Tuesday, May 11, 2010

Summer Fiction

Hello all you happy internet people! Why, you may be asking yourself , am I in such a good mood. Well, I'll tell you. I had breakfast for dinner, M*A*S*H has returned to the supper time slot, and I finally finished this bleeping story! I swear, if this story had fingers it would have been flipping me the bird. But I triumphed in the end.

And now I must crave your indulgence. This is, partially, a beginning to a story I've had rattling around in my head for something like four years. I liked it, but coulnd't figure out how to get it going. With the help of this blog, though, I've been able to find a solution and hopefully something fun will come of it.

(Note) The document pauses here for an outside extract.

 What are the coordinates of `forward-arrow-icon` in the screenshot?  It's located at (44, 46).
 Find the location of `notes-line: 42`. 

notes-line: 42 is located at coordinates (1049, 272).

Right! Enough of the explanations. Hopefully, Blogger will cooperate and allow me to stick this beast behind a cut. Here we go!

Prompt No. 3: Friends


     In a matter of moments, Angelica was twenty yards away and hiding, breathless, behind a large elm. Her heart pounded furiously, almost painfully, behind her ribs.
     Impossible, that’s just impossible. Angelica dared to glance around the tree. The face was still there smiling patiently, like a parent waiting for a child to stop misbehaving. Angelica’s mind was threatening to shut down. It’s finally happened, I’ve gone mad. All these years of misery have done me in.
     The sound of rocks grinding together penetrated her thoughts. Angelica’s imagination, kept dormant for so long, was churning out horrible situations for the cause of the sound and each one was worse than the last. Just as she was about to run screaming from the woods, she heard a soft plop as something hit the leaf covered ground.
     Angelica once more glanced back at the hill. The last bit of crimson sunlight glinted off of something golden lying among the leaves and twigs at the base of the hillock. The face smiled expectantly, its granite eyebrows arched high. It wants me to look at it. Angelica’s mind raced through more horrifying scenarios before she found the courage to stand.
     Gingerly, she picked her way closer to the golden glint, ready at a moment to make a sudden dash for safety. Inching her way along, she came at last upon the object. It was a book. Its cover was green with golden designs at the corners and edges. Angelica knew at once what it was. It was the very same book that she had left for the rock faces twenty years ago.
     Angelica remembered it vividly. She would leave a different book every day at the silent request of the faces. Every day she would return and the book would be where she had left it. She had never returned for this book, however. Her mother had forbidden her to return to the woods.
     She studied the book. It hadn’t changed a bit in twenty years. Surely it wouldn’t have survived intact for that long. Angelica held the book to her chest and breathed in the smell of it. When she had left it, it was brand new and smelled of the bookstore. Now it had a faint aroma of incense and old leather. Angelica’s head began to swim and she looked up at the face to anchor herself.
     Despite the fact that it was stone, the face was beaming warmth and kindness at her. Angelica felt a gentle tug in the back of her mind. She climbed the hill and stood below the face. There was more detail in the face than she remembered. When she was six, it had seemed more mask-like and simple. Now, Angelica could see crow’s feet around the eyes. It had a broad forehead which sported a few worry lines and a strong, square jaw which gave the overall impression of the face being male.
     Angelica couldn’t fathom why she would imagine a man’s face jutting out of a rock like some bizarre bas relief. She also couldn’t imagine anything else. Strangely, it seemed right, almost proper. Angelica had the feeling that she had suddenly been reunited with a long lost friend. He, this face in the rock, smiled so earnestly at Angelica that she couldn’t help but let out a small sob.
     At that moment, Angelica came to a realization. She took in a deep breath of cool evening air. “Have you been waiting for me?” The face nodded as best it could, little flecks of dried moss floating down from the motion. Angelica stifled another sob; she felt guilty now for having kept him waiting for twenty years. “I’m sorry I’m so late.”
     The man’s face grinned so broadly that the rock began to split. Deep cracks snaked along the surface and the rock seemed to collapse in upon itself. The face disappeared as the façade crumbled away and an actual doorway was revealed. The last few chunks of rock fell away and Angelica found herself standing before a man. She ignored her first reaction, which was to run, and stayed to look more closely.
     It was him. The face that had moments before been stone was now real and, she noted, could use a shave. He was wearing a garment which looked like a cross between a toga and a monk’s robe. Angelica kept opening and closing her mouth, desperate for something to say, but nothing would come out. The man saved her from having to break the silence.
     “Never would I have believed ‘twould be so simple a phrase to open the passageway. Glad I am though for I have been trapped for a considerable time and in dire need of new company.” Angelica chanced a peak around the robed figure and saw five other men standing somewhat impatiently behind him. Although the situation was decidedly strange, Angelica could not help but smile. She knew that this was a turning point in her life and that this moment would mark the beginning of a very interesting adventure.